The cross, as we know, is also the name we give to our trials: contradictions, sickness, poverty, being misunderstood, being betrayed by friends, gossip, slander, injustice, being mocked for being Christian, for going to Mass, for praying the rosary. All of these are real hardships. But for the Christian, life is not simply divided into “good fortune” and “bad fortune.” For us, everything can be a blessing, if we unite it to the Cross of Christ, offering it for the forgiveness of our sins and those of the whole world. This is how the cross lifts us up and gives us eternal life.
This is the Christian’s joy. The non-believer, even if he is rich, healthy, and surrounded by pleasures, lacks the deepest meaning of life. And when suffering comes, as it always does, his joy is broken, because he cannot find meaning in it. For us, the sign of the Christian is the holy Cross, and that is why our joy is in the Cross. Today the Church celebrates this feast with a joy worthy of being proclaimed everywhere.

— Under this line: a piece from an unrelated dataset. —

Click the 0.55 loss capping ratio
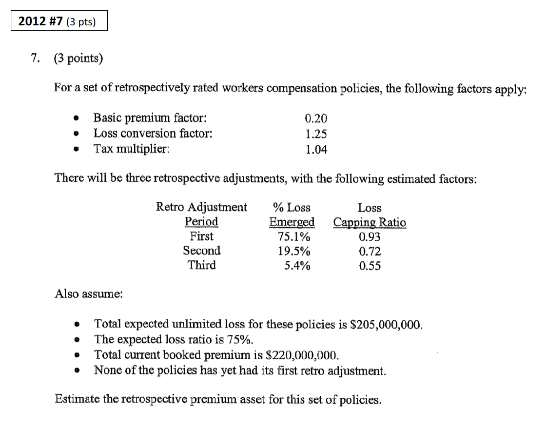This screenshot has width=546, height=427. pos(370,266)
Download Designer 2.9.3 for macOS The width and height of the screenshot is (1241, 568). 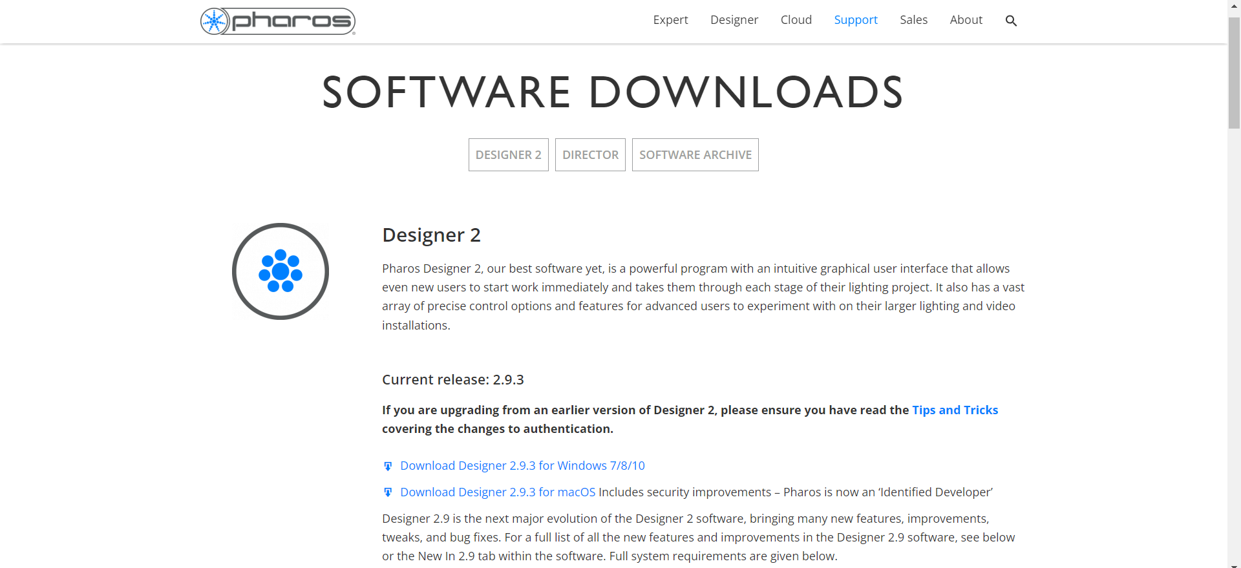click(498, 492)
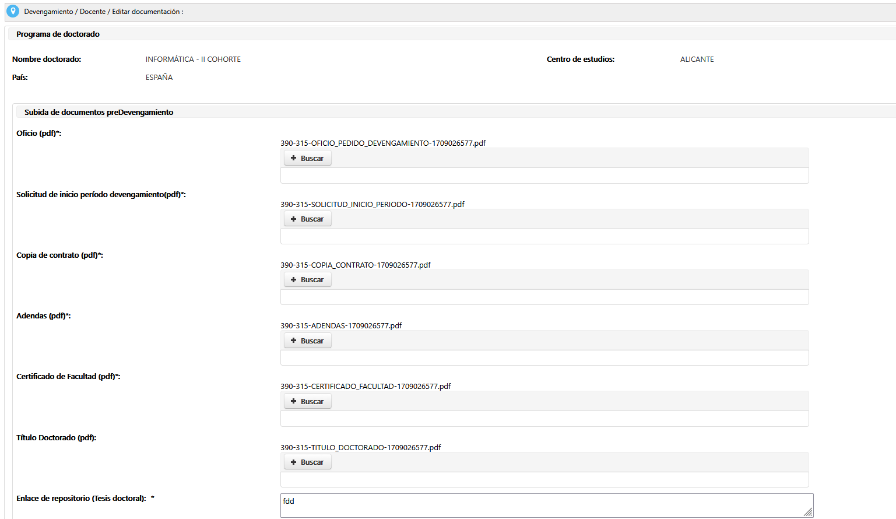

Today we look especially at the cross. We feel the pain of our brothers and sisters who still suffer unjustly. We commit ourselves to work so that no one will ever again be killed on a cross, in any of its forms. We mourn the violence that continues under so many excuses. But we keep our eyes on the cross, because in it we find hope: hope to keep proclaiming, like Jesus, the Good News of the Kingdom; hope that it is possible to live differently, in peace and fraternity. And we continue to heal wounds, to reconcile, to show mercy—because that is what it means to be disciples of Jesus, the one who died on the cross and who rose again.